[<prev] [next>] [<thread-prev] [thread-next>] [day] [month] [year] [list]
Message-ID: <20110822040759.GQ2203@ZenIV.linux.org.uk>
Date: Mon, 22 Aug 2011 05:07:59 +0100
From: Al Viro <viro@...IV.linux.org.uk>
To: Linus Torvalds <torvalds@...ux-foundation.org>
Cc: Andrew Lutomirski <luto@....edu>, "H. Peter Anvin" <hpa@...or.com>,
mingo@...hat.com, Richard Weinberger <richard@....at>,
user-mode-linux-devel@...ts.sourceforge.net,
linux-kernel@...r.kernel.org
Subject: Re: SYSCALL, ptrace and syscall restart breakages (Re: [RFC] weird
crap with vdso on uml/i386)
On Sun, Aug 21, 2011 at 06:41:16PM -0700, Linus Torvalds wrote:
> On Sun, Aug 21, 2011 at 6:16 PM, Al Viro <viro@...iv.linux.org.uk> wrote:
> >
> > Is that ability a part of userland ABI or are we declaring that hopelessly
> > wrong and require to go through the function in vdso32? ?Linus?
>
> If people are using syscall directly, we're pretty much stuck. No
> amount of "that's hopelessly wrong" will ever matter. We don't break
> existing binaries.
There's a funny part, though - such binary won't work on 32bit kernel.

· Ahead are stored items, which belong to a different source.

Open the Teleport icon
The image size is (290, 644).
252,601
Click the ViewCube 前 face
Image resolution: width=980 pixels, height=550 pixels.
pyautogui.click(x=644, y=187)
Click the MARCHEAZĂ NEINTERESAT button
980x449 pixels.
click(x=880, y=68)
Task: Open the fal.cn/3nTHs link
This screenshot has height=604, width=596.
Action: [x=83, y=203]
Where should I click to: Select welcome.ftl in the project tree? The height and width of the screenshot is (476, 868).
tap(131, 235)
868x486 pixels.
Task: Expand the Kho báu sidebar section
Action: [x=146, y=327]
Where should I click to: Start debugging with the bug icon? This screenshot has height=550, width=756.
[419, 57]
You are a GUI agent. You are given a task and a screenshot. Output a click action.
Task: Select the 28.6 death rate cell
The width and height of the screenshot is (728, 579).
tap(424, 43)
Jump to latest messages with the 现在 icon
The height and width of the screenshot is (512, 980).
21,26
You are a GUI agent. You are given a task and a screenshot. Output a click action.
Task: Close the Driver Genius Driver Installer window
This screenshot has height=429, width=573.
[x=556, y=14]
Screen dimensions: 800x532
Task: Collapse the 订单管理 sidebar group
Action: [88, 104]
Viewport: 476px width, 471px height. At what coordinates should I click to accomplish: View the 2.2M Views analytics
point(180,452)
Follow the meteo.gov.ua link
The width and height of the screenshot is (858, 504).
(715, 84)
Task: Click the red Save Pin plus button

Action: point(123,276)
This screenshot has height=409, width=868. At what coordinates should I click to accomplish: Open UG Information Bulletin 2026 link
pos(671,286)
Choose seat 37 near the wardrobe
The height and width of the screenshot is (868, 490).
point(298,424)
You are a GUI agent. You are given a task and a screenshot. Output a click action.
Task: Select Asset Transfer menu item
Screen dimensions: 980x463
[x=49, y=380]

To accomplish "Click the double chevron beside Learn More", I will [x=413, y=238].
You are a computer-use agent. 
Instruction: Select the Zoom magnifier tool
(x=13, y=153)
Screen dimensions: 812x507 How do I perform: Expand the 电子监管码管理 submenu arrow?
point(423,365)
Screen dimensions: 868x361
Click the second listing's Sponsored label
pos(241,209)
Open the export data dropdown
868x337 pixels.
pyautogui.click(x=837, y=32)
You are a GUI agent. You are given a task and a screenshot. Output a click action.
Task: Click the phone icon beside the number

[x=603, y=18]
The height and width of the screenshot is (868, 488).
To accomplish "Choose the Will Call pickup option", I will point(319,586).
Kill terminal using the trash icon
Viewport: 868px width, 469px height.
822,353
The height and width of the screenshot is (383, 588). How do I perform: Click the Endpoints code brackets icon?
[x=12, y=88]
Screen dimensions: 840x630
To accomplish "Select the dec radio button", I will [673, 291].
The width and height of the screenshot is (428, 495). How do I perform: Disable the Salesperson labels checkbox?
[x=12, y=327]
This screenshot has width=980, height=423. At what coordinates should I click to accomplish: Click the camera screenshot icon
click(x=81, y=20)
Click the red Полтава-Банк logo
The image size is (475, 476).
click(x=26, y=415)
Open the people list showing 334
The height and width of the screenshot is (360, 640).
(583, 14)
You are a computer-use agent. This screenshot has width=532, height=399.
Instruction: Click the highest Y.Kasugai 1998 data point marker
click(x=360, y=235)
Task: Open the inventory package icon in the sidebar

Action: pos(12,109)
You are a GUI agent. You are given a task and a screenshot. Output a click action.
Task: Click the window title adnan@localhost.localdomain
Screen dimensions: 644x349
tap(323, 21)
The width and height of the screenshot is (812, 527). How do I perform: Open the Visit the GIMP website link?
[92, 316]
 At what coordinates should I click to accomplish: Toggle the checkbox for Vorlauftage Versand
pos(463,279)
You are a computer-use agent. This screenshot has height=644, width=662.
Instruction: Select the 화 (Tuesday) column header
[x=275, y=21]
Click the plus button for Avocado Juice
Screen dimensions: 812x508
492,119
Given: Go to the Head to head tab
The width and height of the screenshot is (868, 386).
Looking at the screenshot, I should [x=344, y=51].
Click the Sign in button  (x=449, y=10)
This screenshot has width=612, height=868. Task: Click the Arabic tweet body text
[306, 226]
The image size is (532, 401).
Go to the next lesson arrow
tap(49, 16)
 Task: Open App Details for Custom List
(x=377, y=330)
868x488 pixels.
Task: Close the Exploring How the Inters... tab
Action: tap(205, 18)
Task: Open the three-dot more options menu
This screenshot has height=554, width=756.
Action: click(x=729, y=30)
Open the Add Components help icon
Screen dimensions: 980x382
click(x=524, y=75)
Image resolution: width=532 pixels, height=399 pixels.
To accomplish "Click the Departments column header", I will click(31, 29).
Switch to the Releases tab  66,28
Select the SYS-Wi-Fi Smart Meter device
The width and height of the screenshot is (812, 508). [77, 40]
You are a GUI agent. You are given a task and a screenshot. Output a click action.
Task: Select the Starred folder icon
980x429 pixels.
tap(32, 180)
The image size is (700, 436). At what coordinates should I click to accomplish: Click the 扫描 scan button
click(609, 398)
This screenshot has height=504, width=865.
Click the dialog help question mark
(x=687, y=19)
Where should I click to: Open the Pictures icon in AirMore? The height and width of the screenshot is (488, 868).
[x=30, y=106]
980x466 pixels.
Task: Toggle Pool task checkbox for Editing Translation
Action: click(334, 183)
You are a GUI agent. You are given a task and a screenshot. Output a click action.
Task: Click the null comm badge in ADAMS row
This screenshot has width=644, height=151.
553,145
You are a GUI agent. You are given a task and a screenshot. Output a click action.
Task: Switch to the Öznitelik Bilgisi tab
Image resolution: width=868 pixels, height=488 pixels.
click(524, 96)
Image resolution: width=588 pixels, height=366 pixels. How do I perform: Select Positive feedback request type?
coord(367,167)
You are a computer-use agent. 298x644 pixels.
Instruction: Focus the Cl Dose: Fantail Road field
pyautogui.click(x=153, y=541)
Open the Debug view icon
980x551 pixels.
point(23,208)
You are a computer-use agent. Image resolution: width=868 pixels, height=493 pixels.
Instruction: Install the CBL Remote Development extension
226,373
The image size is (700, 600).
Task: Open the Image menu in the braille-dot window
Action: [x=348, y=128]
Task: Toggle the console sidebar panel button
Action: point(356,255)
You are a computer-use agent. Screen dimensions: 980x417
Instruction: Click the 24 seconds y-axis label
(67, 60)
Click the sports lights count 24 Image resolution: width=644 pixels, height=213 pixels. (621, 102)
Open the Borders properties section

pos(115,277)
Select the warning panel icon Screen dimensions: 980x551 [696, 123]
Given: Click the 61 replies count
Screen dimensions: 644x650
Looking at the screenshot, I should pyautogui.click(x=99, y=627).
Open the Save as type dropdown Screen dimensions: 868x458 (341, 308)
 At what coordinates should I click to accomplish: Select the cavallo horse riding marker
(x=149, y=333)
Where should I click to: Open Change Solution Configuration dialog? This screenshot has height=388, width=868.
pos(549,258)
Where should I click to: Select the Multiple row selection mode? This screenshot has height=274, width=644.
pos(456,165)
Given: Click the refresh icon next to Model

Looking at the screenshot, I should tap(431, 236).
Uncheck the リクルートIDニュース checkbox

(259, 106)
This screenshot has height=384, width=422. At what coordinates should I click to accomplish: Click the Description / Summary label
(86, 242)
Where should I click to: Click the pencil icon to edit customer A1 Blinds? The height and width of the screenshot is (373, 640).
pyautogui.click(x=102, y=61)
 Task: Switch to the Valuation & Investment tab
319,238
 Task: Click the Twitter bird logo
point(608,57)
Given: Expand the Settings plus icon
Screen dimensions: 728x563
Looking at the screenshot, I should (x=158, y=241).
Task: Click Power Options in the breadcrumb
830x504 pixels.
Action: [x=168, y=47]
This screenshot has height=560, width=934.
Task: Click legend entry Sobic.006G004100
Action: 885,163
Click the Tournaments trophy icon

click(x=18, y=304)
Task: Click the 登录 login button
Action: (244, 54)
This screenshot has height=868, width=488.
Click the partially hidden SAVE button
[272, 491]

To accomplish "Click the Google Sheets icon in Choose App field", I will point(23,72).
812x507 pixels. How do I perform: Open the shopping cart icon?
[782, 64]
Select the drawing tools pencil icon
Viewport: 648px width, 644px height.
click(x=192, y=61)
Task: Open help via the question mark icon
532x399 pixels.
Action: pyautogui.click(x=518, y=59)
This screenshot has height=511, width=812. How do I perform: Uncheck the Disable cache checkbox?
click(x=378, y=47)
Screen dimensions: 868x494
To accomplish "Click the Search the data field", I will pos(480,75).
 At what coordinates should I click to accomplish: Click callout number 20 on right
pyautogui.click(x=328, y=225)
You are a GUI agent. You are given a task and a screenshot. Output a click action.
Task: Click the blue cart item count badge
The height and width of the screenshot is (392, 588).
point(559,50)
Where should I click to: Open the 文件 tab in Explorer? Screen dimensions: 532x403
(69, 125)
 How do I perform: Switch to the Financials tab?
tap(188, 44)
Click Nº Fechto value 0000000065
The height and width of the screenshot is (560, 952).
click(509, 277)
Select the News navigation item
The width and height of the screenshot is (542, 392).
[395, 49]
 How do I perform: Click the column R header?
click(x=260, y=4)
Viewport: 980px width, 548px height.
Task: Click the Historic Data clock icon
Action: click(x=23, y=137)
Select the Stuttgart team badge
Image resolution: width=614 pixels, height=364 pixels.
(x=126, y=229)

AFAICS, we never set MSR_*STAR on 32bit kernels (and native 32bit vdso
doesn't provide a SYSCALL-based variant).
So if we really consider such SYSCALL outside of vdso32 kosher, shouldn't
we do something with entry_32.S as well? I don't think it's worth doing,
TBH...
Again, I very much hope that binaries with such stray SYSCALL simply do
not exist. In theory it's possible to write one, but...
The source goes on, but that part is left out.